(Stored data entries)
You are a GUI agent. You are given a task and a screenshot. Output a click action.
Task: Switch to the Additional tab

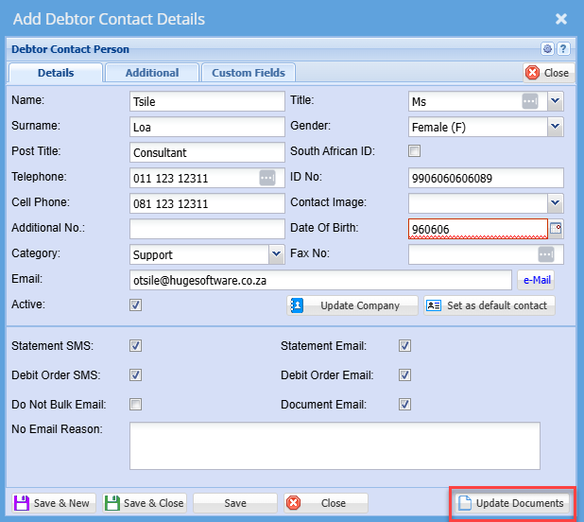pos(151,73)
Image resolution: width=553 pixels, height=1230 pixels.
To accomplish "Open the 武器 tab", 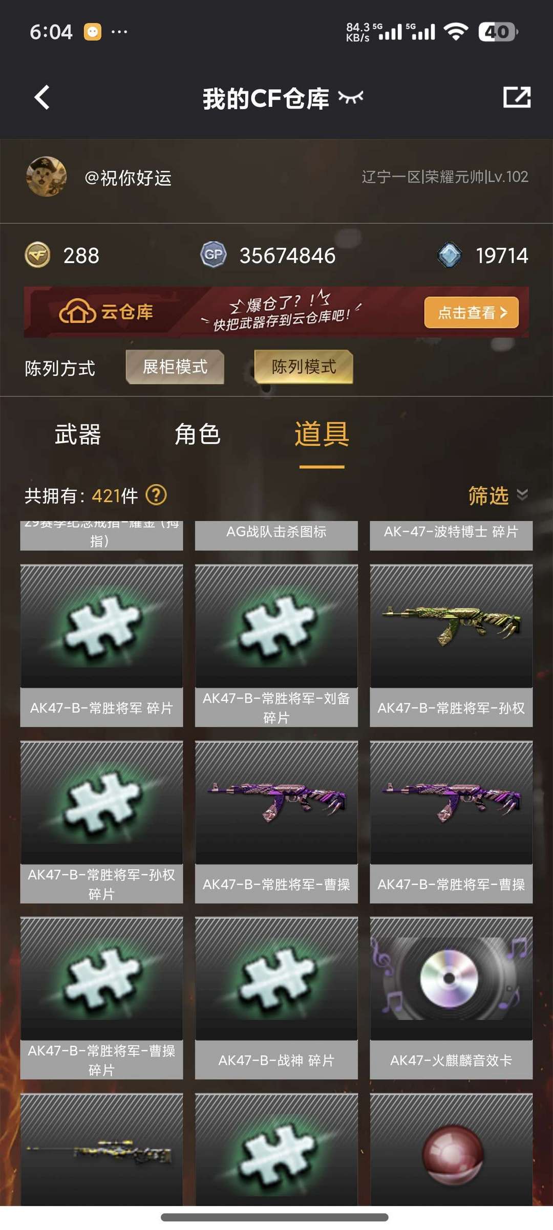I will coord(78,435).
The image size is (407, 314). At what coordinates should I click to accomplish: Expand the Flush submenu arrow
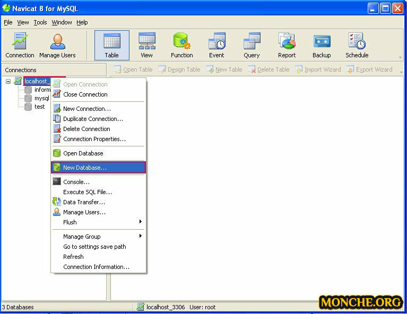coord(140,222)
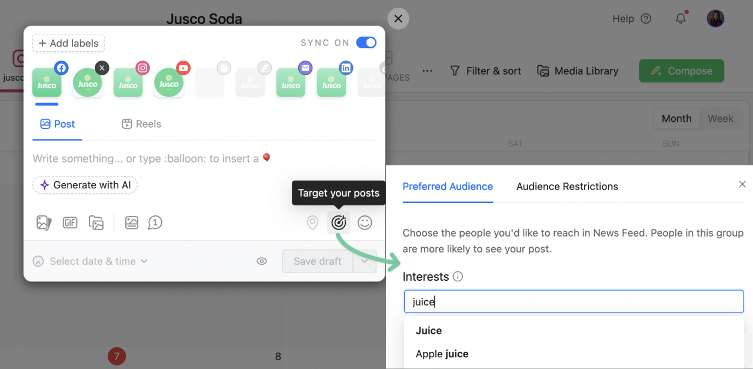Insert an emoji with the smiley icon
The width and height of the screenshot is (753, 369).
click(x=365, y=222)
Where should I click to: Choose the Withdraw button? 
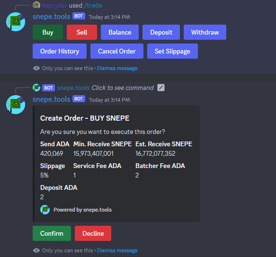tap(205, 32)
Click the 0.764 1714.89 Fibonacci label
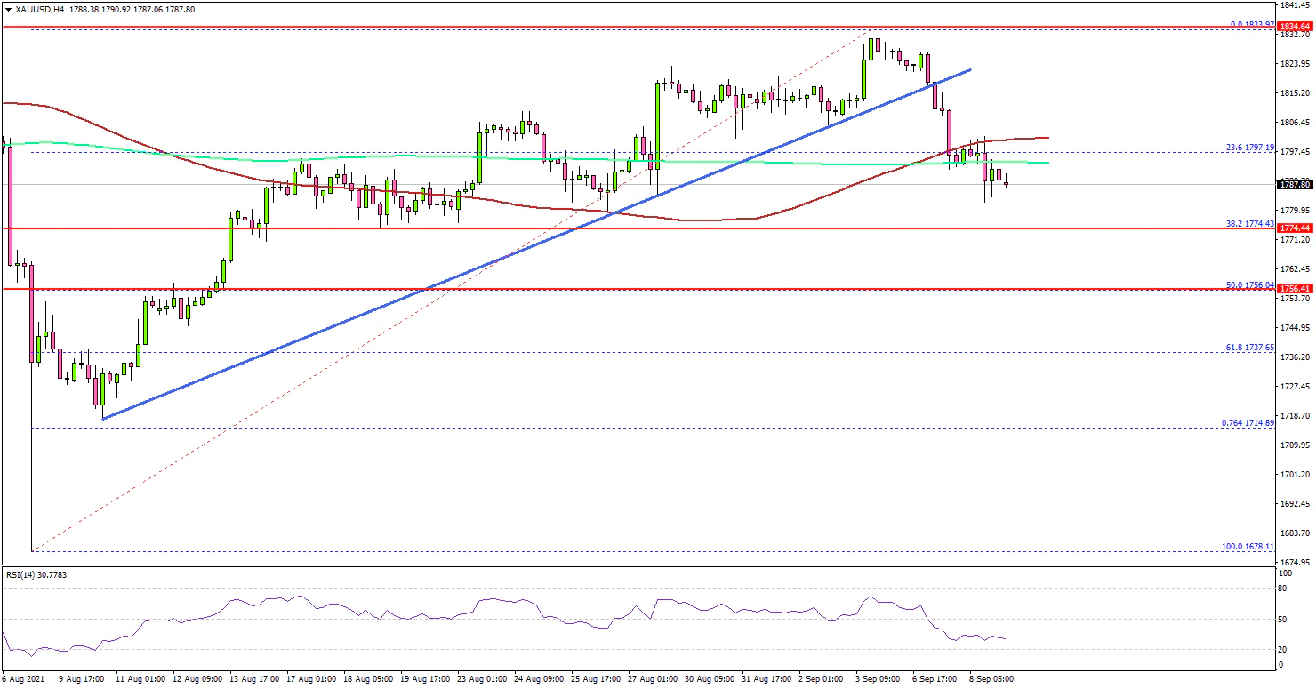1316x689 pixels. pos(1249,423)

## Work to be completed
Starting with the line that holds "The image size", return each line exactly through the final line of the entries above; pictures are not part of the output.

## Your response
The image size is (407, 314). At what coordinates should I click to accomplish: Expand the Flush submenu arrow
coord(140,222)
Insert an emoji with the smiley icon
The width and height of the screenshot is (753, 369).
click(x=365, y=222)
Where should I click to: Choose the Withdraw button? 
tap(205, 32)
Click the 0.764 1714.89 Fibonacci label
1316x689 pixels. pos(1249,423)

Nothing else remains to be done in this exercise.